I think it is important to achieve the following two points: First, performance is king. This is a common question. For asset management institutions, performance is the cornerstone. If the performance is not good, everything is empty talk.
In addition, from the perspective of the citizens, everyone should also note that the fund is a financial product with relatively relative performance, and the relative performance refers to how much money the fund has made compared to the benchmark.
According to this logic, not every fund manager will think “I must guarantee profit this year” or “I must earn XX% this year”.
Instead, each fund manager will consider how to beat the comparison benchmark, which is also agreed upon by both investors in the fund contract.
Therefore, when choosing the fund, Jimin must have a reasonable expectation, and do not expect too much that the fund manager can create miracles in a weak market and make profits in the impossible.
Second, there are too many homogeneous fund products for differentiated competition. As a fund company, can it introduce new products and provide some differentiated products?

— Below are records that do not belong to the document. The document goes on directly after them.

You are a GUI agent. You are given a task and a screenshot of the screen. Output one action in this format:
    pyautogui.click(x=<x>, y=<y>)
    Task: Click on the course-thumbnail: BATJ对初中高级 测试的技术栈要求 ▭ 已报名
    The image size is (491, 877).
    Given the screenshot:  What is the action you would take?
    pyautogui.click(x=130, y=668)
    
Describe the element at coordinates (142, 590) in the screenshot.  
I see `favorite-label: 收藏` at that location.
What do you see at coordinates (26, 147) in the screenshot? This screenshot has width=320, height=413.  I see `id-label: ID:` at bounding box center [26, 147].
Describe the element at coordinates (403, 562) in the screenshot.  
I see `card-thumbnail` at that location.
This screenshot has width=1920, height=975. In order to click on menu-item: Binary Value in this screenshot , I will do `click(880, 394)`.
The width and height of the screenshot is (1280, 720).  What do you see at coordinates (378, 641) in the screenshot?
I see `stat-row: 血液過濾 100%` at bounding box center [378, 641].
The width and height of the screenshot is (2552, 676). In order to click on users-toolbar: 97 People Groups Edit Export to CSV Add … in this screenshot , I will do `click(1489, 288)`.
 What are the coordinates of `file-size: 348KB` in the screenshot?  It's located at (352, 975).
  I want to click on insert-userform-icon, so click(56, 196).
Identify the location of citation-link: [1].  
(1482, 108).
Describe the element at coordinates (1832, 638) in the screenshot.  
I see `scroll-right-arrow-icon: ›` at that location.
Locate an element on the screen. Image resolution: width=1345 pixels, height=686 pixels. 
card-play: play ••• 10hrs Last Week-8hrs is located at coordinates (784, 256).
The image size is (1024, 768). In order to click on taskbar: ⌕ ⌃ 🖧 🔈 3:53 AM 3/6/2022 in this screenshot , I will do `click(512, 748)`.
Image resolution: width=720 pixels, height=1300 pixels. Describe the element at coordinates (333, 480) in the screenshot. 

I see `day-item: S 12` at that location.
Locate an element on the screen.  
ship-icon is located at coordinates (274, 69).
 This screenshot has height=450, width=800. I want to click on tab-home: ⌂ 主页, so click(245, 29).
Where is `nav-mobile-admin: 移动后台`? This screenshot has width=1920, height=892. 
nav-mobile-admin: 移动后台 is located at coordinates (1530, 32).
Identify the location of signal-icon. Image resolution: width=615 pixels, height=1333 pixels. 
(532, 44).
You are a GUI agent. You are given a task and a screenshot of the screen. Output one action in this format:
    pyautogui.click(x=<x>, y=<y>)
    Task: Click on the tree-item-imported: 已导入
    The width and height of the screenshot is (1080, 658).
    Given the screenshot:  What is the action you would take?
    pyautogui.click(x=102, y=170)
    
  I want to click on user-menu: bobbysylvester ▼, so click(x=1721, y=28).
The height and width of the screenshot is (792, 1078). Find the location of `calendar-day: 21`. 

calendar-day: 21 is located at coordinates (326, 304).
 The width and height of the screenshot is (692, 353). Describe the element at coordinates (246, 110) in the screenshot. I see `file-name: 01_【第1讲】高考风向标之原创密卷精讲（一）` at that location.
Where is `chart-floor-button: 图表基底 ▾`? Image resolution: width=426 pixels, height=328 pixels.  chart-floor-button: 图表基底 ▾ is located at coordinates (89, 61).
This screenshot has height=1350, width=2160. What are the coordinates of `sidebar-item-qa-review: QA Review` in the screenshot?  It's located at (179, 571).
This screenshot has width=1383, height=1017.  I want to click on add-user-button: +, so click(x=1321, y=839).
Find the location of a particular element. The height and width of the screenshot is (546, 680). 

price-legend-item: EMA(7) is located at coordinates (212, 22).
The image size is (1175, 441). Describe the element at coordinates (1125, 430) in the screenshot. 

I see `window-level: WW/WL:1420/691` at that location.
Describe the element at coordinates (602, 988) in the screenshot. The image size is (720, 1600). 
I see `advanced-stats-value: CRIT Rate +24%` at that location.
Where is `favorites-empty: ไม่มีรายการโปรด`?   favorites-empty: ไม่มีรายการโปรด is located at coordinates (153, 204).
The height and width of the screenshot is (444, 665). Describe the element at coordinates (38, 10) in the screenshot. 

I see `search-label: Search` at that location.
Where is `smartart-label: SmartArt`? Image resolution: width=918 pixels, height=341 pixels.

For example, many investors currently like index investment, so fund companies can provide a variety of Smart Beta funds to meet the needs of different investors.
Also for investors, if a fund company offers a variety of investment products, everyone must first understand the returns and risks of each type of investment product, and never blindly invest.
Therefore, to sum up, if fund companies make equity products bigger through performance and differentiated competition, it is actually a good thing for investors.